Reputation: 834
I'm studying for 1z0-803 Java certificate exam at the moment. We have to find out, how many instances of MarkList
are created in this application:
public class MarkList {
int num;
public static void graceMarks(MarkList obj4) {
obj4.num += 10;
}
public static void main(String[] args) {
MarkList obj1 = new MarkList();
MarkList obj2 = obj1;
obj2.num = 60;
graceMarks(obj2);
}
}
A friend of mine said that in this question the answer is two objects. I think it's only one (obj1
), though I may be wrong since I'm new with Java but have some experience with C#.
Upvotes: 3
Views: 2368
Reputation: 451
Forget about this question. This exam question has a typo if you randomly search online. Many websites mentioned obj3 but it wasn't there. Your friend might read from a source that contains a typo.
Upvotes: 1
Reputation: 21576
Only one instance of MarkList is created.
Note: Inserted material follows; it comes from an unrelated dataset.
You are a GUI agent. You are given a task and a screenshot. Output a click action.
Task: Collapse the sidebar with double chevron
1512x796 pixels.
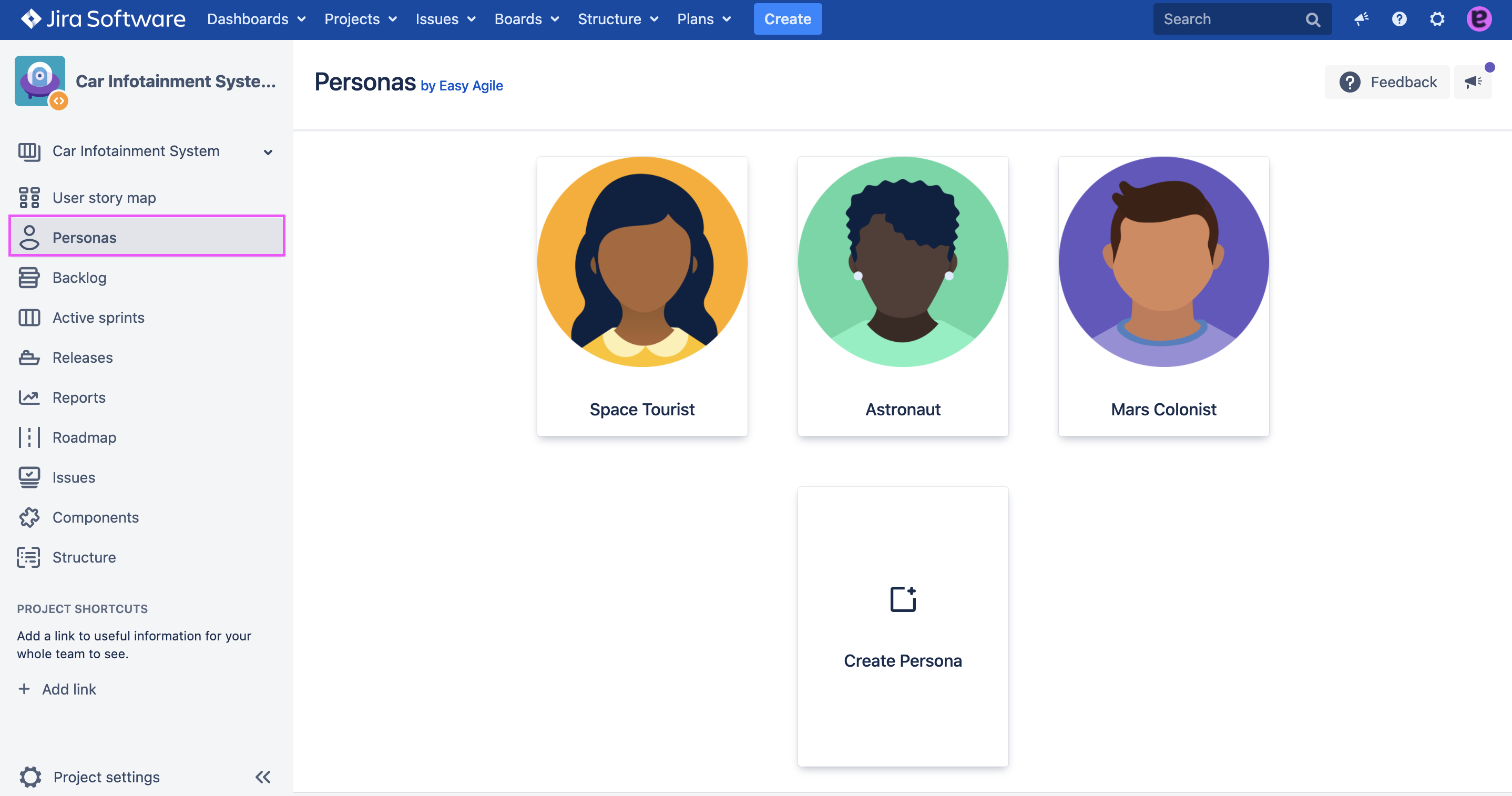(262, 777)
For to find out how many objects are created you can use this procedure:
new MarkList(...)
). You can use an IDE like eclipse to find all references.However thousands of other instances are created (in my Oracle JDK 1.8).
MarkList.class
is createdString[] args
is createdMarkList obj1
is createdThread.currentThread()
are created)Use a profiler, run your code and count the objects. But keep in mind, that that result will be quite dependent on your JVM implementation.
Upvotes: 7
Reputation: 2790
The answer is one object.
MarkList obj1 = new MarkList();
creates a new MarkList
object, MarkList obj2 = obj1;
only creates a reference to obj1
so both point to the exact same object.
All the other code is just boilerplate and does not create objects.